I currently am programming a recently aquired HP 42S with as many of my HP41Cx programs as possible.

Of course some need minor conversions to be adaptable but there is one function missing on the HP42S that the HP41cx has that I am having problems with.

I have a schedule program which, after running the HP41cx and the infared printer will output a rest schedule formatted for the printer. The program allows you to:

with the input of:

a. start time (24 hour clock, gmt) b. finish time c. number of breaks during the time period d. enter a known 'long' period if you choose e. enter a known 'short' period instead of the long period; ex. I want the short period to be 1 hour and the rest to be the long period or, I want the long period to be 2 hours and the rest to be the short (the following example).

the output is:

a. listing the start time and finish time b. calculating the total time available c. i. dividing that into equal periods based on the number of breaks


ii. creating a schedule based on 2 short periods followed by 3 long periods followed by a short period. (either the short or long periods can be pre defined to create the above schedule; see above)

For example:

START= 22:35 END= 06:25 NUMBER OF BREAKS= 6 LONG BREAK= 2:00 and a selection of 2 short periods followed by 3 long followed by one short (case ii above). This gives the following PRINTER output:

START= 22:35 END= 06:25

TOTAL= 07:50

LONG= 02:00 SHORT= 00:36


22:35__23:11 23:11__23:48 23:48__01:48 01:48__03:48 O3:48__05:48 O5:48__06:25

The problem is the HP41CX has a wonderful all in one command that formats a decimal such as 6.25 into the alpha display 06:25. This command is the "ATIME" command. The HP42S has no such command and therefore I have to come up with a subroutine which will format the decimal HMS display to the clock time display.

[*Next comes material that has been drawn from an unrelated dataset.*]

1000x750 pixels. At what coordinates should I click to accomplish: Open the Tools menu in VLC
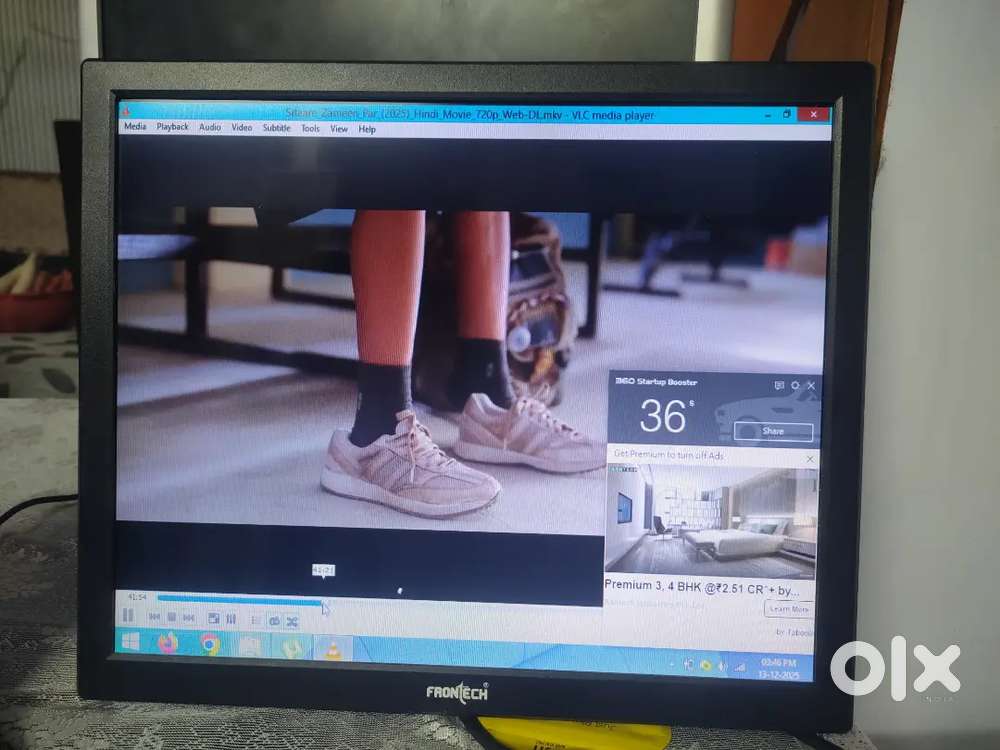pyautogui.click(x=308, y=128)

I of course will call it LBL "ATIME" but currently being unfamiliar with the 42S am having a problem hacking a solution. As it stands the output is in decimal HMS mode and looks like this:

HP 42S output to the printer:

Start= 22.35 End= 6.25

Total= 7.50

Long= 2.00 Short= 0.36

# Breaks= 6

22.35__23.11 23.11__23.48 23.48__1.48 1.48__3.48 3.48__5.48 5.48__6.25

As you can see it does not line up as the preceding '0' is missing from the 3 digit time calculations. "ATIME" pre-attached the '0' to these digits.

Now I know how to test the 6.25 via alength and can send the offending time codes to the "ATIME" subroutine. I am however having trouble creating a routine to stick an 'alpha' zero in front of the 6.25. I am not that worried about the decimal point being a colon but for formatting the output (neatness freak!) I would like a routine that converts:

6.25 into 06.25

or better yet

6.25 into 06:25 as the HP41CX "ATIME" function does.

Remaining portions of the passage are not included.